§ **AVAILABLE DATA**
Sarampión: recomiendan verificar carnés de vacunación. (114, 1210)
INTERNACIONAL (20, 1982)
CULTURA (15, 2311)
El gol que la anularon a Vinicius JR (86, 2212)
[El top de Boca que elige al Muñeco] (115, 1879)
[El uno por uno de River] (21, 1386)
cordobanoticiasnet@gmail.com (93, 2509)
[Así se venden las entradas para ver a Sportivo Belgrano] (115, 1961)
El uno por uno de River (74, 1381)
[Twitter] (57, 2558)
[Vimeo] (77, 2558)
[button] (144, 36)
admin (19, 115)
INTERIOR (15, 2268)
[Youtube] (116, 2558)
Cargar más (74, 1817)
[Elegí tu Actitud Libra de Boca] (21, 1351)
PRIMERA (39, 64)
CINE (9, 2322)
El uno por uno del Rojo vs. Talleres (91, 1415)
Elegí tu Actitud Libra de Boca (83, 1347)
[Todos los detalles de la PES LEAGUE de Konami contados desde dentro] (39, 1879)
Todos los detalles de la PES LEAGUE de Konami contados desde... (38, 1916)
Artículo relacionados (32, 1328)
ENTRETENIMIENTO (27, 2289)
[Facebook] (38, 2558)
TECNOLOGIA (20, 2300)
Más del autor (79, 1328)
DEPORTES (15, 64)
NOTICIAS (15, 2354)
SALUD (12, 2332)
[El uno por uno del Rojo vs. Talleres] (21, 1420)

§ **TASK REQUIREMENTS**
Search the data above and return each line in which "River" occurs.

§ **TASK SOLUTION**
[El uno por uno de River] (21, 1386)
El uno por uno de River (74, 1381)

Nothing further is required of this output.